Housing Gary
One of the Edison Concept Houses west of Gary's Broadway, on Polk Street. In 1906, Thomas Alva Edison had the design and construction of these buildings patented. The single mold elements made for cheap and easy to be built housing for the thousands of workers that moved to the city.
Although varying in condition, 70 of the 86 built cement houses still exist. Nonprofits proposed the houses for the National Register of Historic Landmarks in order to incentivize restoration.
Jackson-Monroe Terraces.
Most of the Edison Concept Houses are terraced buildings - on Polk Street single unit residential houses can be found.
The same house type with differing individual elements from the catalogue of the Gary Land Company.
Until 2006 the single unit Wilbur Wynant House stood to the right of this house. It was one of Frank Lloyd Wrights mass-produced American System-Built Homes, intended for affordable housing. Before it burned down it stood abandoned for many years.
Ingwald Moe House by Frank Lloyd Wright, built in 1909.
Gary's main street, Broadway.
Back side of a derelict commercial building on Broadway.
The "Don't give up" stencil on the wooden gate can be found on many barricaded shop fronts in this area.
New terraced housing off of Broadway.
Liv, a dancer, came from Chicago to have new PR-photos taken in the abandoned main station of Gary.
HOUSING GARY
Text by Alan Smart
After churning out steel and acting as a crucible of social struggle and change through the Second World War and the years of prosperity that followed, the city of Gary/Indiana became one of the iconic sites of industrial decline and social decay that defined the American Rust belt. Perhaps paradoxically - when compared to other cities where the main industry has been shut down - nothing has collapsed or been exhausted in Gary. The sources of iron and coal are still available. The Gary Works is even still in operation though it now only employs a few thousand workers instead of over thirty thousand as it did at its peak in the 1970s.
The city of Gary was founded in 1906. It was named for Elbert Henry Gary, chairman of the recently formed United States Steel Corporation, who - despite his strong leadership - was also cast in the role of being the human face of a somewhat amorphous entity, formed from the amalgamation of an array of steel interests, including some owned by Andrew Carnage,
into a vast trust, financed by J.P. Morgan capital, that would stand besides other trusts in coal, oil, railroads and cotton as the organizing forces of early twentieth century American economy. Construction of the Gary Works began immediately, and the mill went into operation in 1909. Gary was located on the south shore of Lake Michigan, where the landscape of sandy dunes was pliable and easy to excavate and/or fill into the lake. Also easier was the political space of Indiana, which had lower taxes, fewer regulations and little of the culture of organized labor that was present in Illinois and Michigan. In the course of building the mill, the Grand Calumet branch of the Calumet river was channelized into a straight, rectilinear canal, and as with other rivers draining into the great lakes, its direction was reversed so that it now flows south into the Mississippi. This would extend the already vast watershed of the Mississippi so that the entire Midwest drained into it, and mark a significant "watershed" moment in the process of integrating American industry into a unified, continental-scale infrastructural system in which Gary was a node.

===============

- Aim 1 -
Set down word for word the passage from the text on housing in Gary that begins at the words "Until 2006 the" and ends after "in this area.".

Entries taken from a collection:

===============

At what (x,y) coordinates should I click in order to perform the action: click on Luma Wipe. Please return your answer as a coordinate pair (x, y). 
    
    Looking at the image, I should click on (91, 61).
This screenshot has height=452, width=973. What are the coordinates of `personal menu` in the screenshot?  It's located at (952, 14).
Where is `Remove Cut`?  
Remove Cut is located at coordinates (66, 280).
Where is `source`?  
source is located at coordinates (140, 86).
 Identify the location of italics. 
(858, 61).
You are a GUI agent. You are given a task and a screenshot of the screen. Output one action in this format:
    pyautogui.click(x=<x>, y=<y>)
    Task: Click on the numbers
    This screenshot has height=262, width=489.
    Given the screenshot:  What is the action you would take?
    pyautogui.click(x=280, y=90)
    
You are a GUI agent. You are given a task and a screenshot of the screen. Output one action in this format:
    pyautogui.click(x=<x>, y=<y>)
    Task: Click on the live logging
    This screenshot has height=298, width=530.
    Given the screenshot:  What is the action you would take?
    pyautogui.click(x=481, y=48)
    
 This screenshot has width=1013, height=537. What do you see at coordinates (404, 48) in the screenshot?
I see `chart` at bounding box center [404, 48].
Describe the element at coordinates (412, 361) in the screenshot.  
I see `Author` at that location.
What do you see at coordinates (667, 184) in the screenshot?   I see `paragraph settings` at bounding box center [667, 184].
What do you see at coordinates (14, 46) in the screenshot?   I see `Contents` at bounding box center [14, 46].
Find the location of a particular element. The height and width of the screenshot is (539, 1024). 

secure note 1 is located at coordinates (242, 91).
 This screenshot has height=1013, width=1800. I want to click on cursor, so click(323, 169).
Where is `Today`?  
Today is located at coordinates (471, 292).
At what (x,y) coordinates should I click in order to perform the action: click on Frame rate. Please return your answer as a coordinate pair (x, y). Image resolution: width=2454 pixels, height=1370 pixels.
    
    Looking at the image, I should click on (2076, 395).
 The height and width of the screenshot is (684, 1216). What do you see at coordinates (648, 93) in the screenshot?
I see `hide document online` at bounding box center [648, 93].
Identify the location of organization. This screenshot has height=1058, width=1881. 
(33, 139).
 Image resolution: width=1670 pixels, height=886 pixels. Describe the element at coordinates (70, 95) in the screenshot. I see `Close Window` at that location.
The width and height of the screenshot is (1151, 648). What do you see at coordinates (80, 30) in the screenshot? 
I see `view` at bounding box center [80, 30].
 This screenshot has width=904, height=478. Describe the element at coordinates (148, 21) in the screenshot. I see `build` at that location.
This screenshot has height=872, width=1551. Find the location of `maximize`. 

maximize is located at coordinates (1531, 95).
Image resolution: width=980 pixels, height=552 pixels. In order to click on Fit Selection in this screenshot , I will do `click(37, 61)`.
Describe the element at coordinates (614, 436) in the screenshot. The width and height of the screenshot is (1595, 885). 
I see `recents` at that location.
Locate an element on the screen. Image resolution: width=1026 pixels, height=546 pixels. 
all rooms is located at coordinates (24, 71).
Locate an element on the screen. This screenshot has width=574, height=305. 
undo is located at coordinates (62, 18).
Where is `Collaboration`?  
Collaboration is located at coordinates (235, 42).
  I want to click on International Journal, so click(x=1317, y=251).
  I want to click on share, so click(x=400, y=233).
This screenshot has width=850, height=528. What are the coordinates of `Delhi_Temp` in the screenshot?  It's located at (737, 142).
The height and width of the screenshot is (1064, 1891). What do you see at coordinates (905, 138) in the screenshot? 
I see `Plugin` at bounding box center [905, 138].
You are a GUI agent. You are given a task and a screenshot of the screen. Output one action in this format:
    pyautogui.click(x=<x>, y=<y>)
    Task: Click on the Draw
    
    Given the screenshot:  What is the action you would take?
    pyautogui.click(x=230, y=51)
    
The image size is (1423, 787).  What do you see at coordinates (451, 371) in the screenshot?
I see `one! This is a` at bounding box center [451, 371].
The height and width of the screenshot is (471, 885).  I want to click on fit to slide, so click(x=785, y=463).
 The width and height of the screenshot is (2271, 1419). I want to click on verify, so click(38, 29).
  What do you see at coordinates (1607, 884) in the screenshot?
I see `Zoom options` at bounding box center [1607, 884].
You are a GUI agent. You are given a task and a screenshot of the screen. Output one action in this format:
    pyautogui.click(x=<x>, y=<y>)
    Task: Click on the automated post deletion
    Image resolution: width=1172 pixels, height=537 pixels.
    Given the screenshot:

===============

- Aim 2 -
Extract the lines of the records unchanged, beginning at the first line of the records and stopping after the line that contains "Looking at the image, I should click on (91, 61).".

- Exercise answer 1 -
Until 2006 the single unit Wilbur Wynant House stood to the right of this house. It was one of Frank Lloyd Wrights mass-produced American System-Built Homes, intended for affordable housing. Before it burned down it stood abandoned for many years.
Ingwald Moe House by Frank Lloyd Wright, built in 1909.
Gary's main street, Broadway.
Back side of a derelict commercial building on Broadway.
The "Don't give up" stencil on the wooden gate can be found on many barricaded shop fronts in this area.

- Exercise answer 2 -
At what (x,y) coordinates should I click in order to perform the action: click on Luma Wipe. Please return your answer as a coordinate pair (x, y). 
    
    Looking at the image, I should click on (91, 61).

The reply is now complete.